O Embate no Palco: Fatos vs. Narrativas
Visivelmente indignado com a tentativa de constrangimento, Edson Gomes interrompeu a cerimônia para exigir respeito e provas.
“Quero perguntar a Daniela Mercury por que ela disse que sou um agressor de mulheres e tentou me envergonhar aqui no meio de todo mundo. Quero que ela prove quem é que eu espanco. Você não tem como provar isso”, disparou o cantor.
Encurralada pela cobrança de fatos, Daniela Mercury tentou suavizar a acusação com um discurso genérico sobre a violência contra a mulher, mas manteve a insinuação ao pedir que o cantor “fosse carinhoso com sua esposa”. Para observadores da direita, essa é uma tática clássica: quando a acusação falsa não se sustenta, apela-se para o emocional para manter a superioridade moral.

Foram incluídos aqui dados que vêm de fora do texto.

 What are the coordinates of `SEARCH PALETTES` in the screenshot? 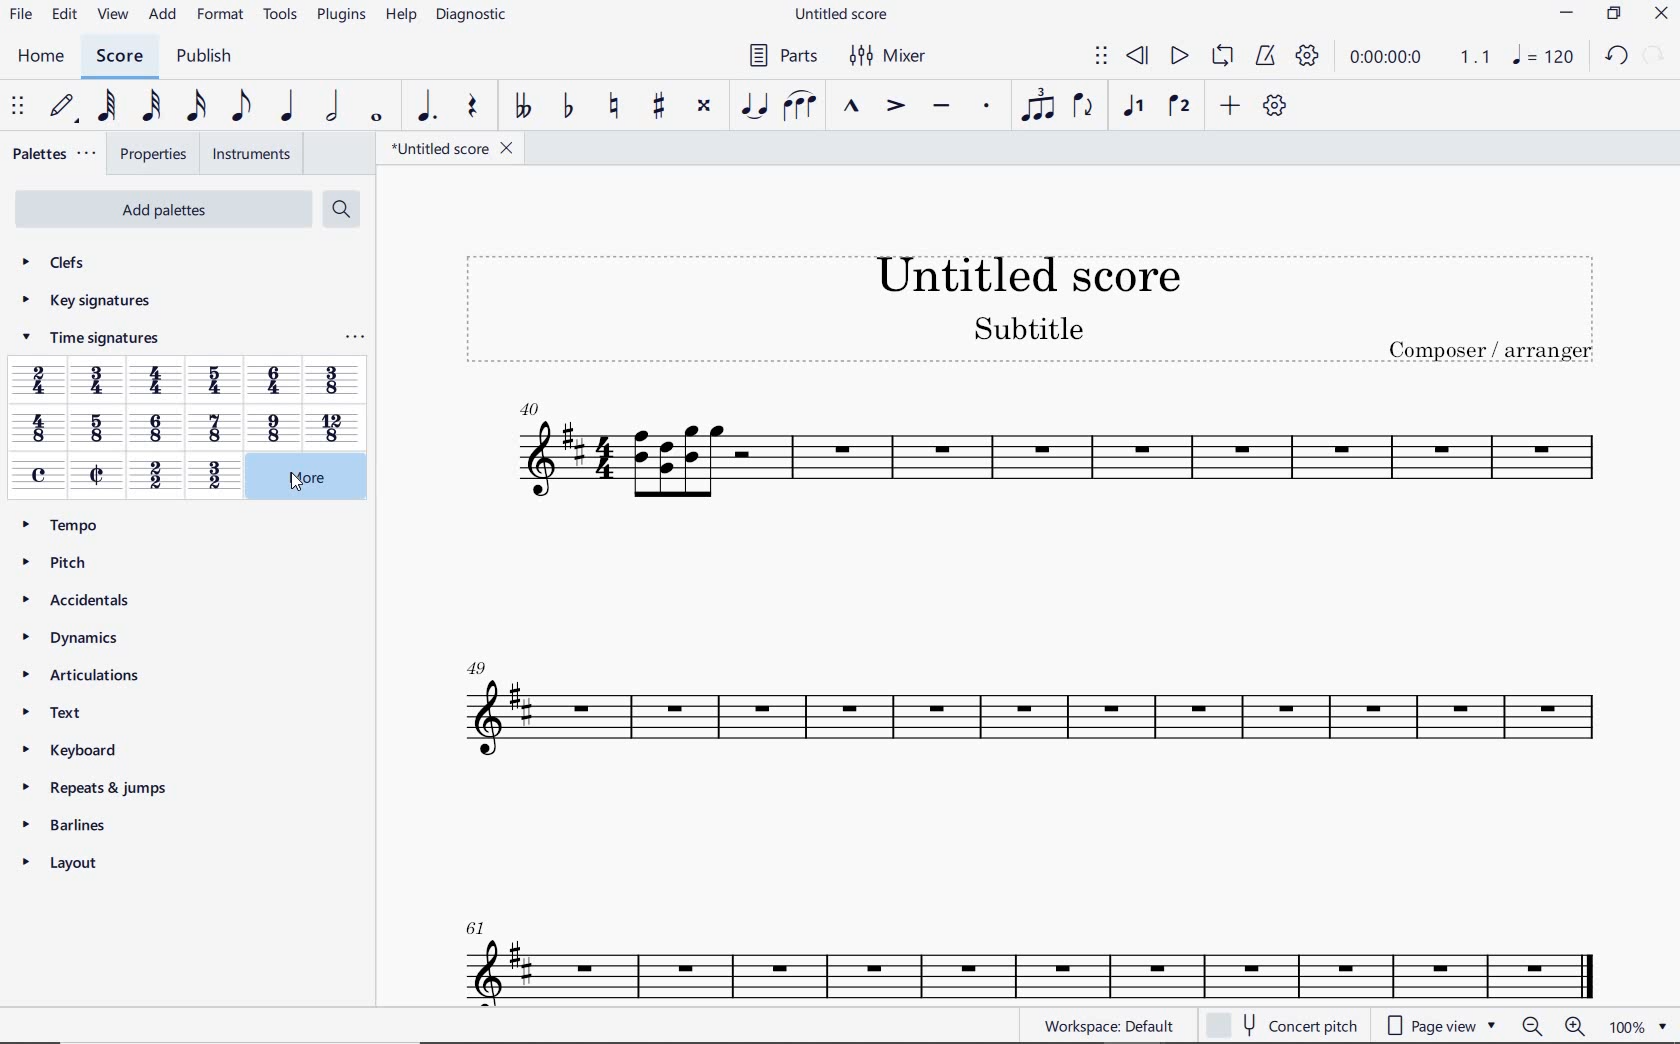 It's located at (339, 208).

A Recusa do “Show da Unidade”
O cantor Carlinhos Brown ainda tentou intervir, sugerindo que os dois cantassem juntos para selar a paz. No entanto, Edson Gomes foi categórico: recusou dividir o palco com Daniela. A atitude foi vista como uma postura de dignidade de quem não aceita ser caluniado para logo em seguida participar de um “teatro de amizade” para as câmeras.
O Alvo: A Militância não Perdoa a Independência
Nos bastidores, comenta-se que a fúria da militância de esquerda contra Edson Gomes tem raízes políticas. Recentemente, o cantor tem utilizado seus shows para criticar a dependência estatal, alertando o povo para não ficar “refém de auxílios” (como o Bolsa Família) e acusando políticos de tentarem escravizar a população com migalhas.
Essa postura independente e crítica ao assistencialismo populista tem incomodado profundamente os setores que exigem alinhamento total à agenda canhota. O ataque de Daniela Mercury, para muitos, não foi sobre proteção às mulheres, mas uma tentativa de “cancelar” uma voz que ousa criticar o sistema de dependência que sustenta certos grupos políticos.
No final das contas, o episódio serve como um alerta: no mundo da lacração, se você não reza pela cartilha, o ataque pessoal vira a arma principal.